Ingredients for 4 people:

3 tbsp. Olive oil in s

1 tbsp. Sherry vinegar

  1. Place the pre-washed and stripped end leaves in a salad bowl. Chop the apple. Add them to the salad bowl with the nuts. Make the vinaigrette by mixing the oil, lemon juice and vinegar in a bowl. Salt and pepper.
  2. To mix everything.

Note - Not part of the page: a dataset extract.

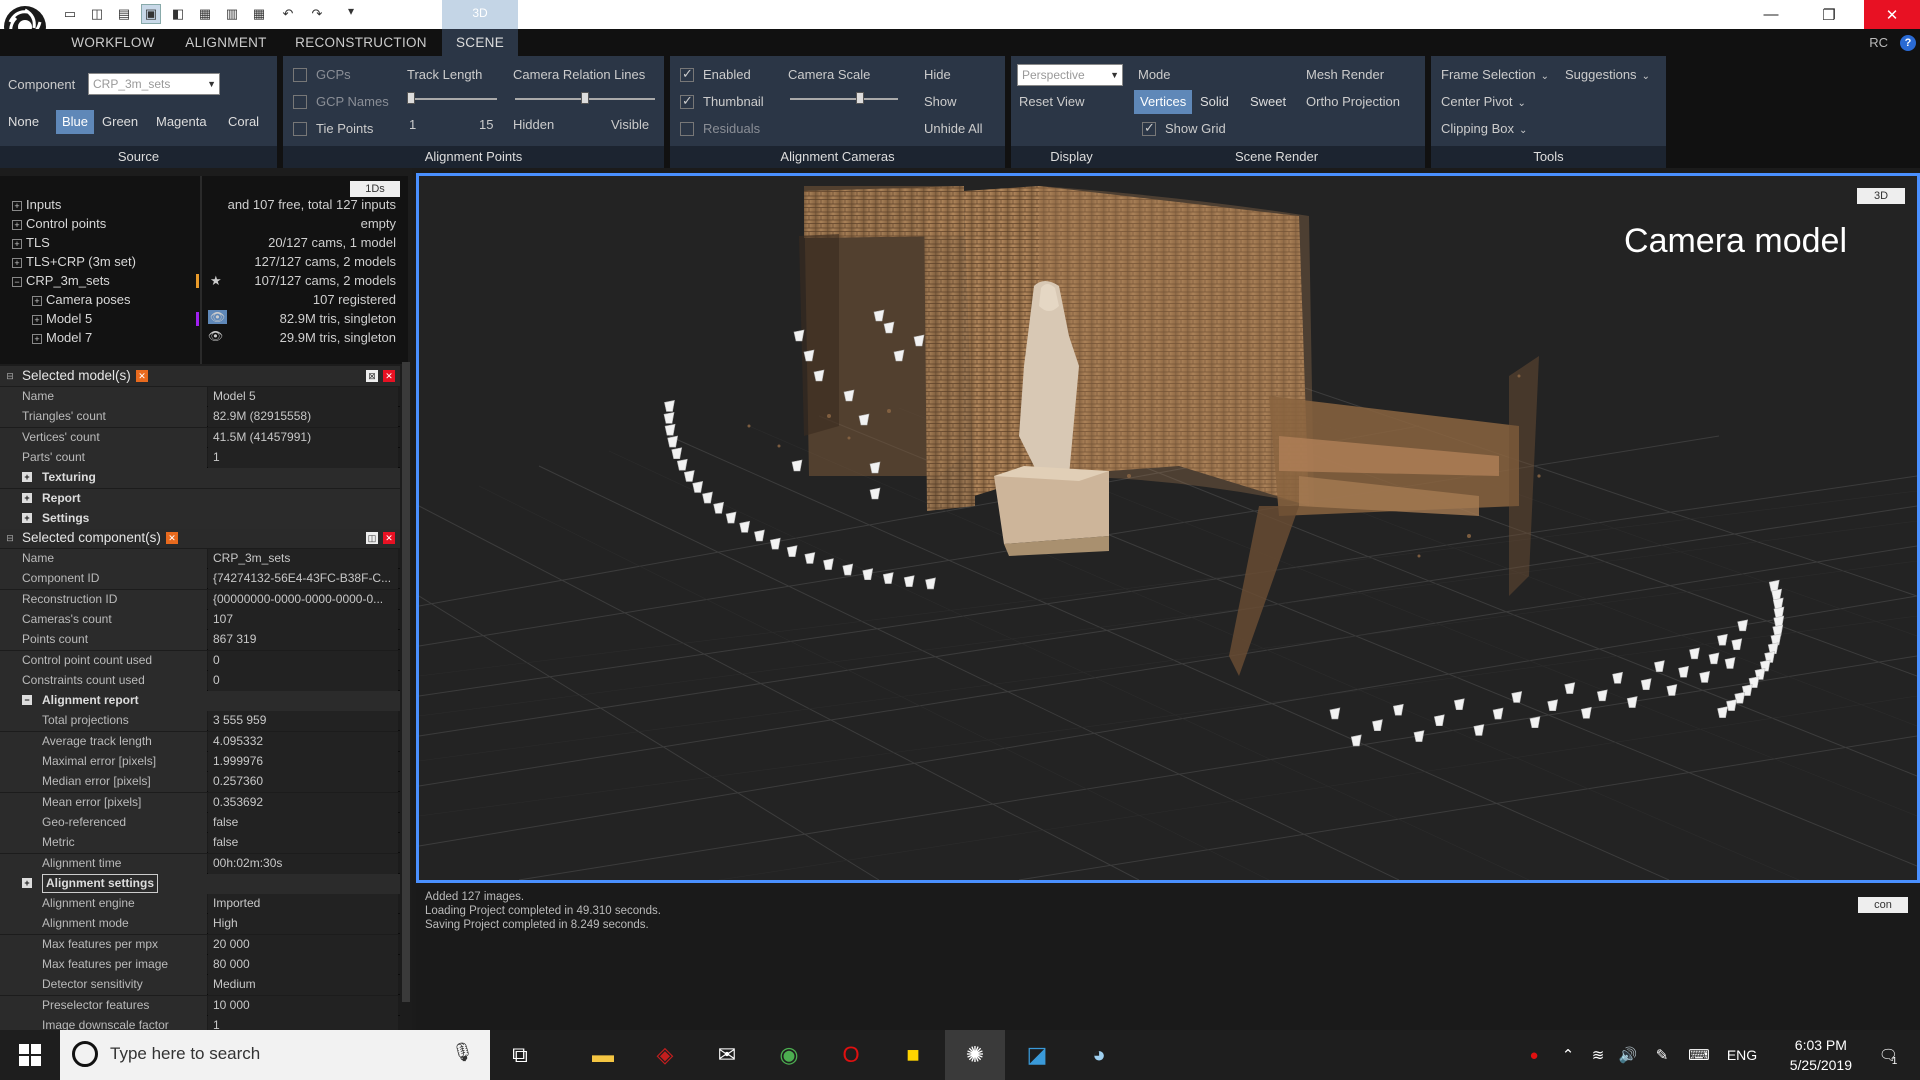 This screenshot has height=1080, width=1920. What do you see at coordinates (202, 262) in the screenshot?
I see `tree-item: + TLS+CRP (3m set) 127/127 cams, 2 models` at bounding box center [202, 262].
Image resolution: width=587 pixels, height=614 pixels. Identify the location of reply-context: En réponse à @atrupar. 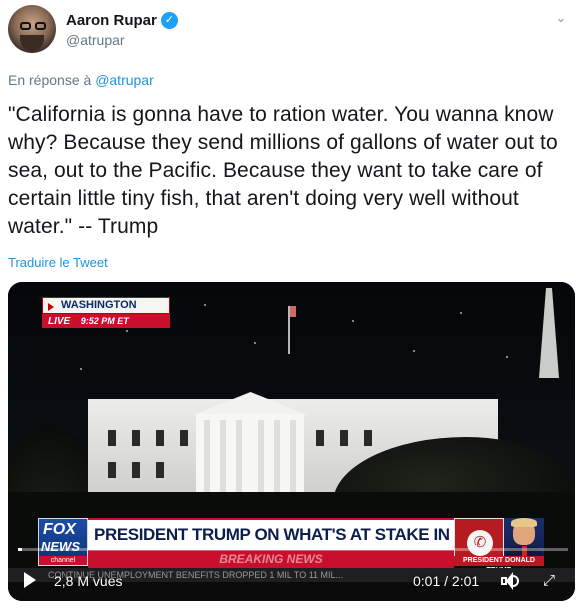
(81, 80).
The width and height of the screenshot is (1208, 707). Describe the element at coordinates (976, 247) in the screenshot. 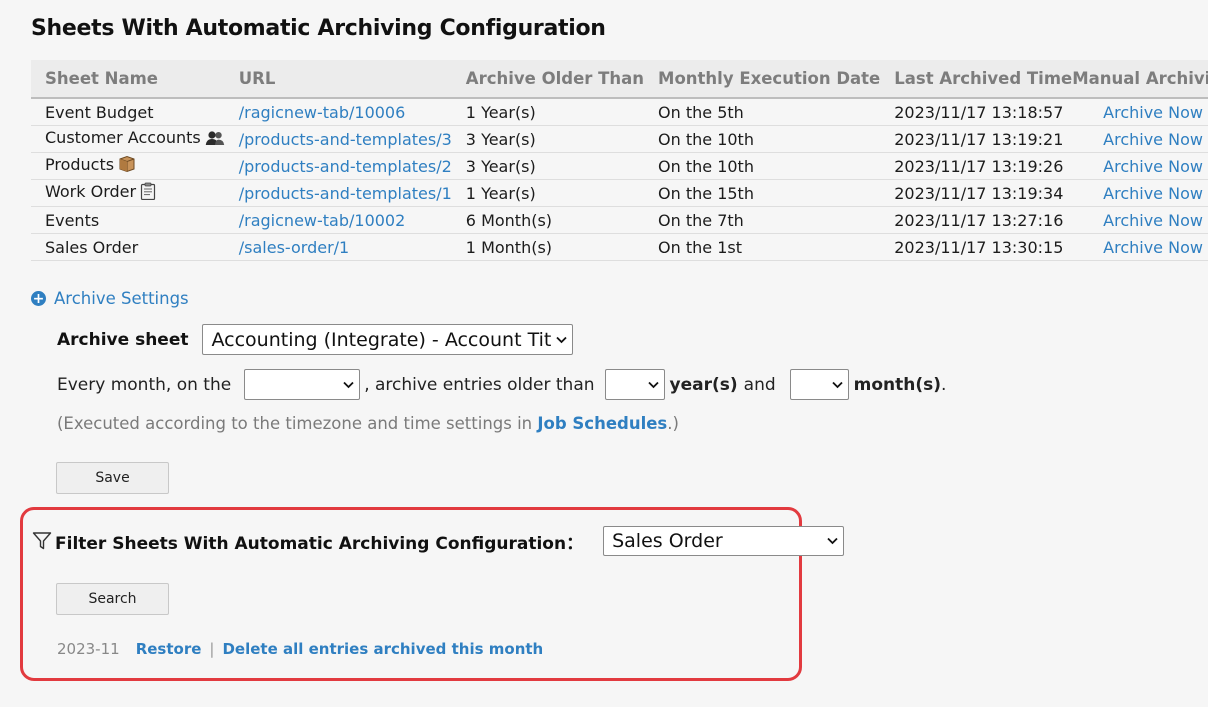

Books are cool. the taste

A hodgepodge of salads with pear Roquefort, enjoyed in any season

  • Clean, chop and pat dry a mixture of lamb’s lettuce, arugula, purslane and baby spinach. Coarsely grate two carrots;
  • Make a vinaigrette with two tablespoons of walnut oil, one tablespoon of olive oil, one tablespoon of balsamic vinegar. Add to that a teaspoon of wild garlic, a finely chopped shallot, and one to two teaspoons of kelp (organic soy-based vegetable stock, replacing salt);
  • Cut the pears in half, peel them and cut them into slices and garnish with lemon;
  • Spread four slices of bread with Roquefort cheese and place under the broiler for a few minutes. Then arrange the pear slices on top;
  • Toss salad with dressing. Spread the grated carrots on top and place your crisps on top. Serve immediately.